Il y avait sa colère.
Il y avait le souvenir cuisant du jour où il m'avait fait descendre de sa voiture en hurlant.
Il y avait les morts d'Ishbal, la haine, la rage de vivre.
Il y avait eu les parents de Winry.
Roy avait déjà commis des atrocités, qu'est-ce qui me disait qu'il n'en commettrait pas encore ?
Ce n'était pas parce que j'étais fou amoureux que c'était une bonne personne, n'est-ce pas ? Que dirait Al ? Lui ferait-il confiance ?
Non. Si. Peut-être. Je ne savais pas.
— Hugues ?
— Oui.
— À quel point as-tu confiance en lui ?
Hugues sourit.
— Tu le sais déjà. Je suis prêt à mourir pour lui.
Je lui répondis par un sourire endolori, qui tardait à venir. J'avais besoin de cette réponse.
— Il est dans l'intérêt de Mustang d'actionner le cercle, énonçai-je lentement. S'il ne le fait pas, il trahira les ordres de Bradley et se mettra en danger.
— Oui.
— Et étant donné notre plan, il est dans notre intérêt aussi qu'il actionne le cercle, pour que tout se déroule comme prévu et que Dante pense avoir obtenu ce qu'elle souhaite. Elle ne laissera pas Liore en paix tant que ça ne sera pas arrivé.
— … ça se tient.
— Alors nous avons un allié.
Je me penchai sur mon sac pour fouiller dedans, l'esprit limpide comme si mon âme avait tout à coup appris à surfer sur la vague de mes émotions les plus incontrôlables.
— Qu'est-ce que tu fais ?
— Je l'aide à résoudre son dilemme, répondis-je. Passe-moi ton couteau.
Hugues me le tendit, interloqué, et me regarda l'empoigner, tenant ma montre d'Alchimiste d'état dans l'autre main.
— Je ne crois pas que l'Armée soit fan de ce genre de personnalisation, commenta-t-il en me voyant graver maladroitement des symboles sur l'envers de celle-ci.
— Ça va, ce n'est pas la première fois… Elle n'en est plus à ça près.
Je me sentais sourire malgré le chaos de la situation. Je ne pourrais peut-être pas le voir, le toucher, l'embrasser, mais Roy était là, et j'avais fait le choix de décider que c'était une bonne nouvelle. Il ne m'aimerait sans doute plus jamais, mais j'avais confiance en Hugues, et Hugues avait confiance en lui. C'était le plus important.
Si Roy était là, c'était en allié, ça devait être en allié.
Son contact me manquait, laissant une plaie béante, alors à défaut de mieux, je m'enivrais de l'idée que nous partagions le même combat. Je serrais la montre de toutes mes forces en la gravant durement. La lame dérapa une ou deux fois, éraflant mon gant et la peau de latex de mon automail, tandis que Hugues surveillait les allées et venues en contrebas.
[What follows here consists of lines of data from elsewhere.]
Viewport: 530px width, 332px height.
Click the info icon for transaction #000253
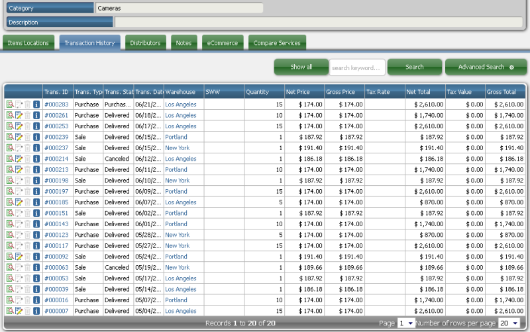pyautogui.click(x=36, y=126)
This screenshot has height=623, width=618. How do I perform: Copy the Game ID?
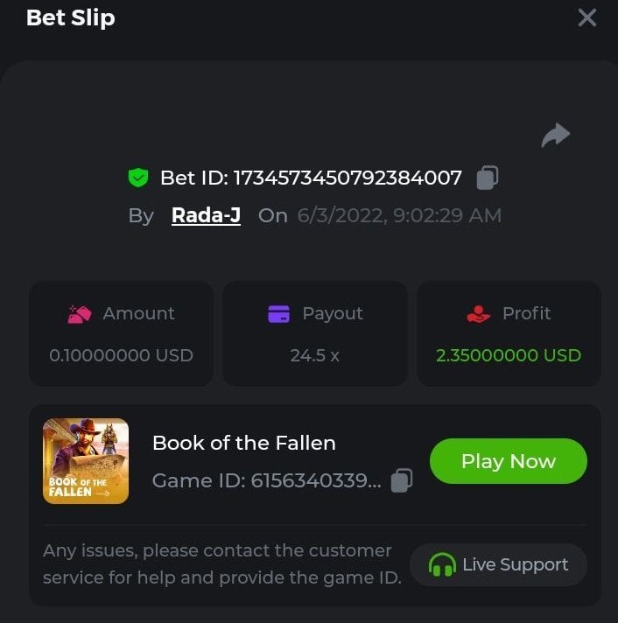click(x=401, y=480)
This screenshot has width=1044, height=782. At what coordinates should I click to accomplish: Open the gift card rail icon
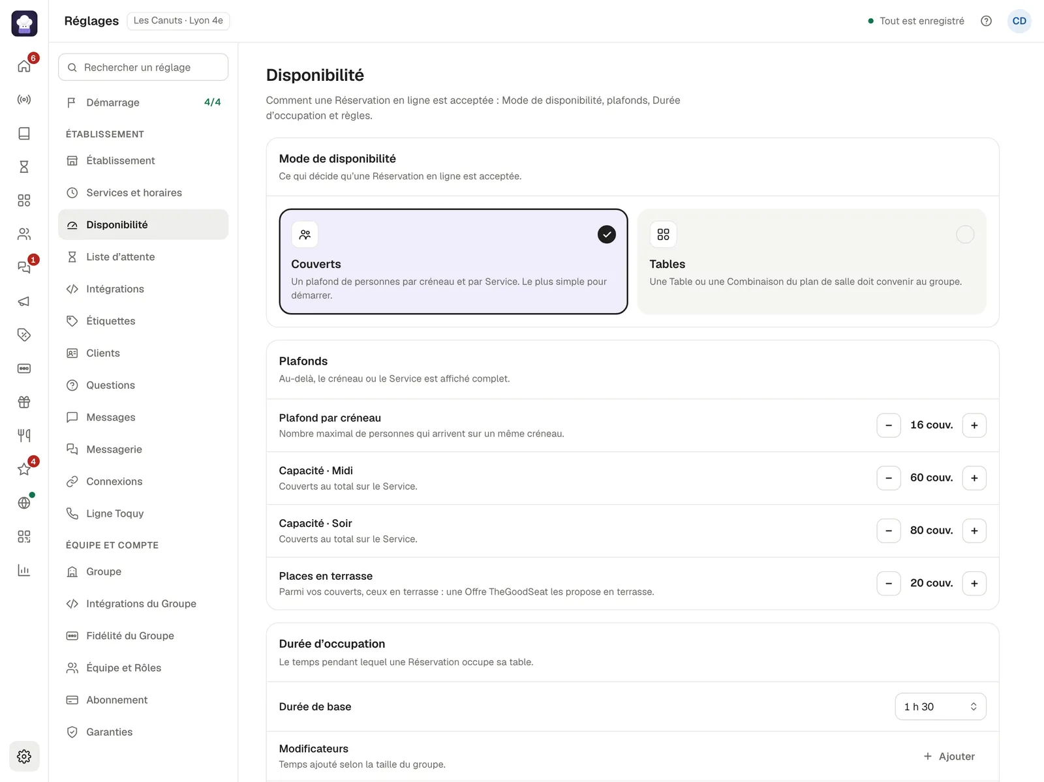(x=24, y=402)
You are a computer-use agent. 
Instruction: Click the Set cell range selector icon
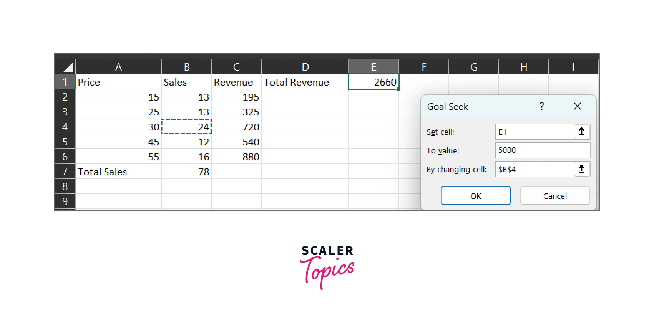tap(581, 132)
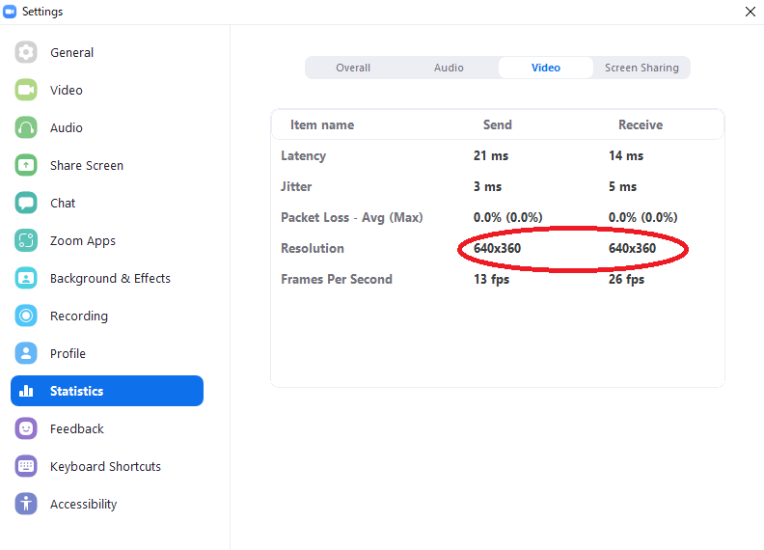The image size is (764, 550).
Task: Click the General gear icon
Action: [x=26, y=53]
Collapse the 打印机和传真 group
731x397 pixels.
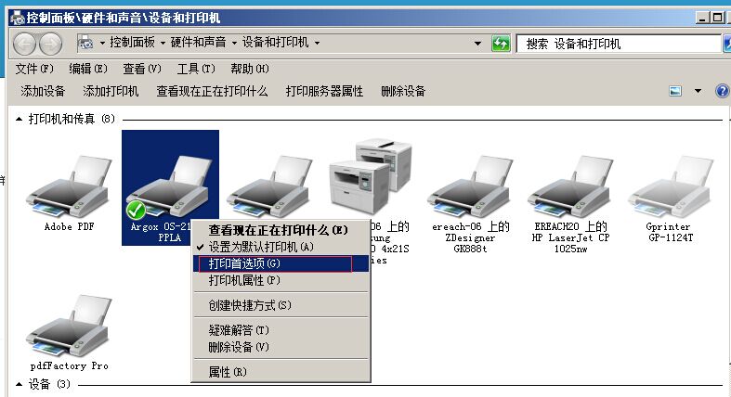[x=20, y=119]
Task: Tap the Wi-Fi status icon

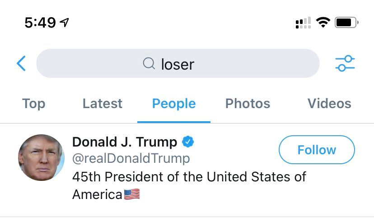Action: [323, 22]
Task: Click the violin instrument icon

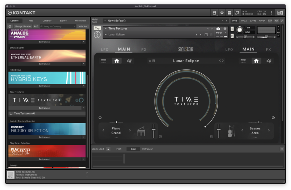Action: [230, 131]
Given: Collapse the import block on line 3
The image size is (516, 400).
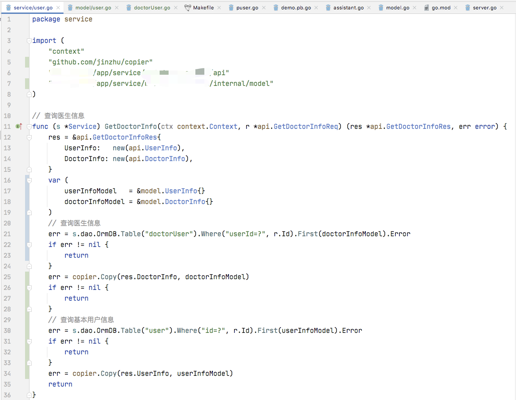Looking at the screenshot, I should [29, 41].
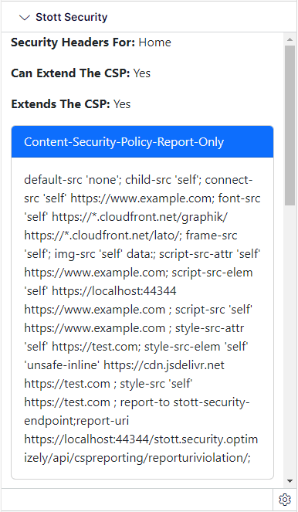The height and width of the screenshot is (512, 298).
Task: Click the empty bar left of the gear
Action: (x=137, y=500)
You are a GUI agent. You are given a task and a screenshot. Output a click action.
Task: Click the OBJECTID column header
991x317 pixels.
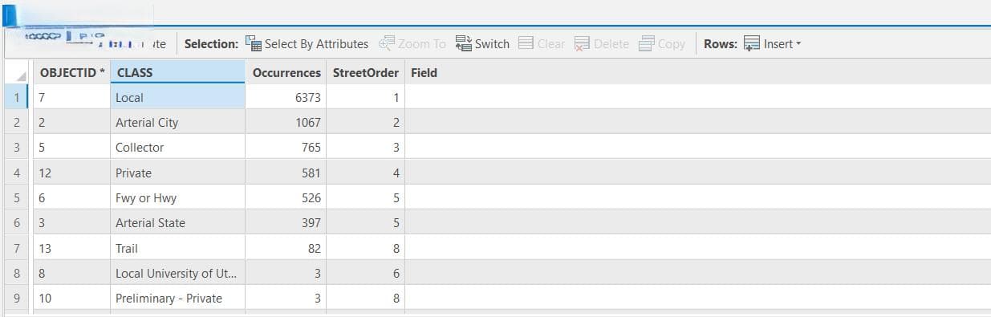tap(72, 72)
— Tu reconnais ? demandai-je en brandissant la montre argentée.
— Une lune et… un sablier ?
— Bien.
— C'est moche. T'aurais pas pu le faire par Alchimie ?
— Les éclairs de transmutations auraient été trop suspects.
— Et ta montre ne l'est pas ?
— Un Alchimiste d'état a été tué ici. Ils auront toutes les raisons de croire que cette montre est une manœuvre d'intimidation.
— Il va comprendre ton… message ?
— S'il n'est pas idiot.
— Qu'est-ce que tu vas faire ?
Je me mis sur mes deux pieds, puis commençai à escalader la rambarde, devinant la chair de poule qui traversait Hugues en me voyant. Je refusais de réfléchir aux implications de mes actes, au danger et aux émotions trop personnelles, préférant retomber dans cet état qui m'avait permis, jour après jour, de monter sur les planches du Bigarré.
J'étais en représentation.
— HE ! CHIEN DE L'ARMÉE !
J'avais gonflé mes poumons pour crier comme on chante, et ma voix éclata plus fort que je ne l'aurai cru moi-même. Tout le monde sursauta : les militaires, Hugues et les guerriers de Liore, qui me regardaient d'un air médusé, se demandant pourquoi une adolescente s'était perchée sur l'un des créneaux de la muraille.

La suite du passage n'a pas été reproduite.